Okay, so the King is out for the count. Roxy Tripfoot is cleaning up his face and Michael is leading his band (along with Leonard Cohen and Burzum, who didn’t really need leading, but just rocked out according to their own hearts, which just happened to be perfectly in synch with Michael’s) in an awesome song about healing and getting better. Michael is secretly logging on to the Astral Plane while he is playing and the two really hot Jerusalem girls are rocking out so hard that it’s like they are having sex with everyone who sees or hears them. That’s the scene. Oh, and there’s this city on the Moon and there’s this mysterious woman that you don’t know anything about yet, except that she’s got a spy-bird and she’s got it in for the King – so much so that she keeps his ex on the payroll so that she can kill him extra hard on the off-chance of him actually showing up.

That was the point where Roxy stood up and used her gypsy intuition to make a completely correct analysis of the situation. “It’s the King’s fight now. We must do all we can to protect his body while his mind…” she stopped talking because doubt had made her intuition stop. Roxy knew about the Astral Plane and Inner Demons and stuff. She had learned a lot about all that kind of thing in Hell, where people don’t often talk about ordinary subjects, but she had heard it all hundreds of years ago and she thought that maybe the Astral Plane had changed in all that time. Maybe it was more modern and the rules had changed, she thought. She didn’t know that time works differently there.

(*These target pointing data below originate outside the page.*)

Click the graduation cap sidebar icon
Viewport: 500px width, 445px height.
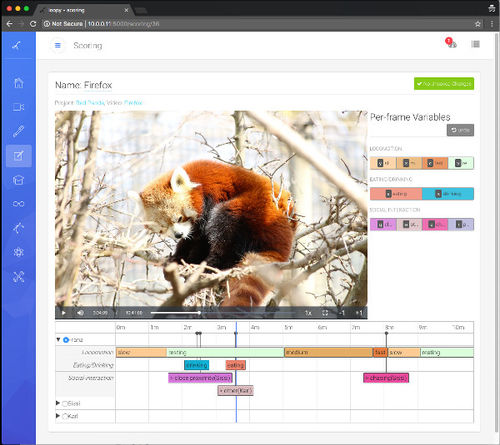[x=19, y=180]
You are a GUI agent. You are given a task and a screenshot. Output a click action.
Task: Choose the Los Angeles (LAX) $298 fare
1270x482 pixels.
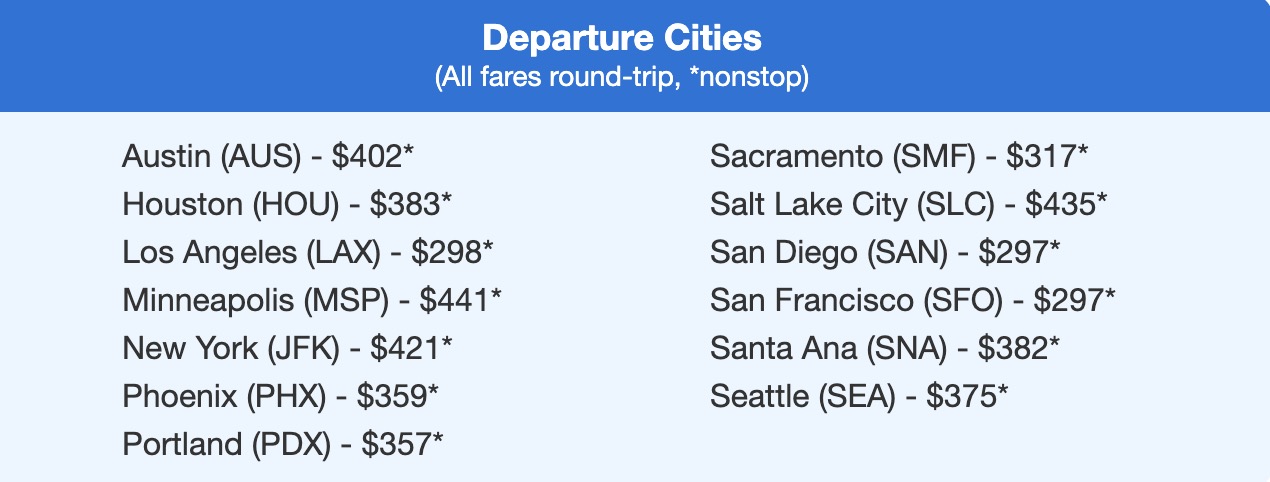308,253
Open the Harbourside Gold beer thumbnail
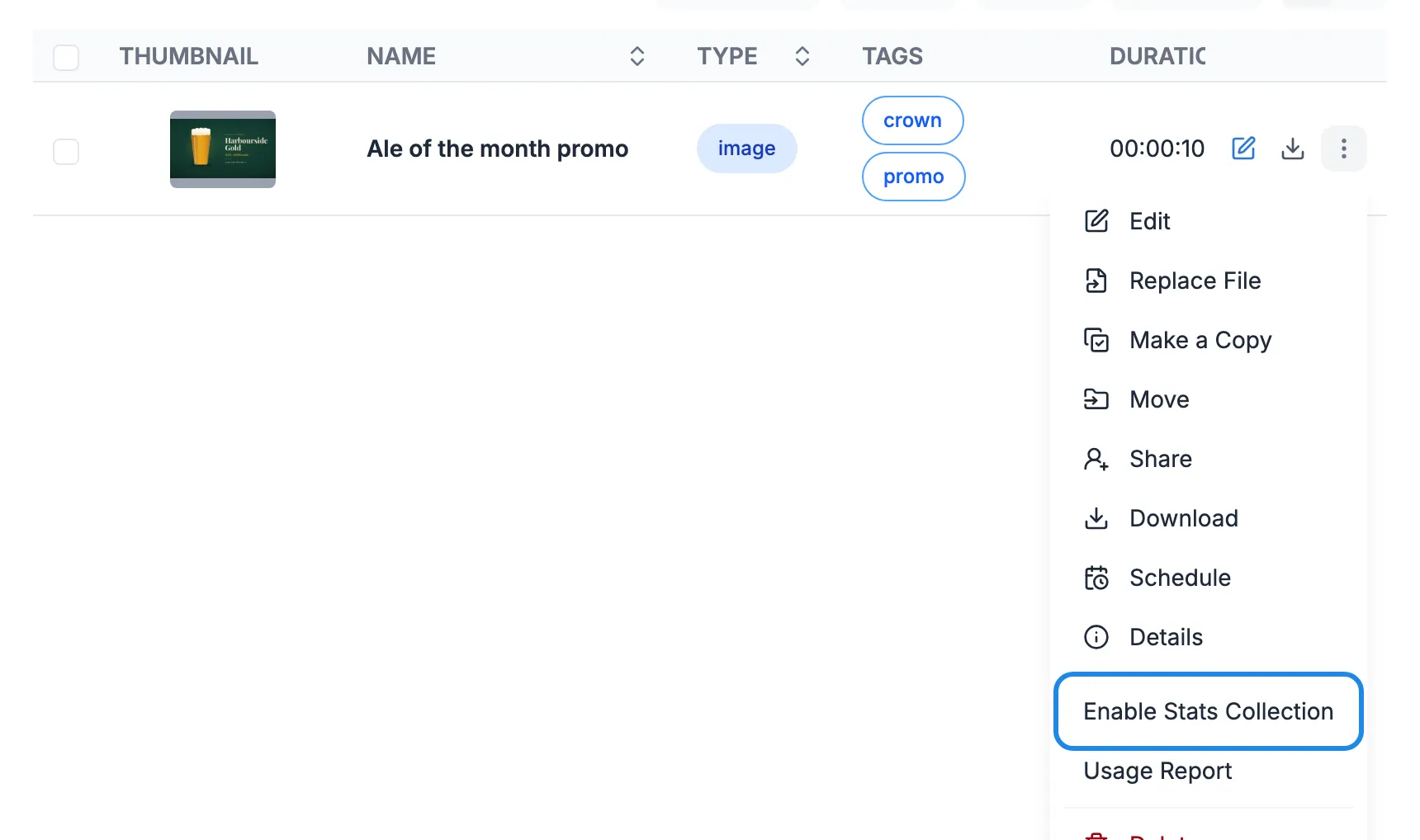This screenshot has width=1420, height=840. click(x=223, y=149)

So now the problem was: who’s going to be the leader? The King was out of it and now Michael had stopped faking it and was just sitting there, meditating heavily. David was still too young to be wise and strong and Colonel Glowfist was too fat to be taken seriously any more. Axe Axewound was a prince, but he was more of a comic relief kind of guy. He was Scottish and liked to eat. Roxy herself was a queen in her former life, but she had been queen of gypsies, not of Europeans. She wouldn’t know where to start. Ba’al had been leader over no one but his daughter, Ashleighroth, for the past few thousand years. He was still technically a desert god, but he was only good for telling people to mess other people up and he knew it. Sally knew that she couldn’t be the leader. Gappy would have made a superb stand-in for the King, but he couldn’t speak or add up. Carolyn was consumed by her love and longing for Ric and couldn’t make good decisions. She would freak out at things that weren’t very important, or just make things up. That meant that it was down to the guest stars, Leonard Cohen and Burzum. They looked at each other. They knew where this was going.

Quick as anything, Burzum played his guitar. He turned a bright red, and so did the landscape. Leonard Cohen was unimpressed. He played his guitar and turned a beautiful blue with just a little bit of green in it. So did the landscape. Burzum sniffed and played his guitar. Now everything was green-yellow. Leonard Cohen played his guitar and everything became the purest, sunniest yellow imaginable. They went on like this, back and forth, for ten minutes, each taking their turn to come up with a better colour than the last. Eventually, all Burzum could think of was a kind of sludgy orange and Leonard Cohen played the colour of pure emotion. Defeated, Burzum stayed sludgy orange for the rest of the adventure. His clothes, his skin, his hair, his guitar: sludgy orange. The landscape went back to normal. Leonard Cohen spun around. He spun so fast that he was a blur. He kicked up moon-dust so that you couldn’t even see the blur. Now he was a little tornado. He was a little bit off the ground. There was a clash of lightning and then the wail of an electric guitar and Leonard Cohen was wearing a completely different costume. It was white, which is the colour of all colours.

“I am the Field Commander,” said Leonard Cohen. “Let’s go, gang!”

Everyone knew that he was the leader at that point.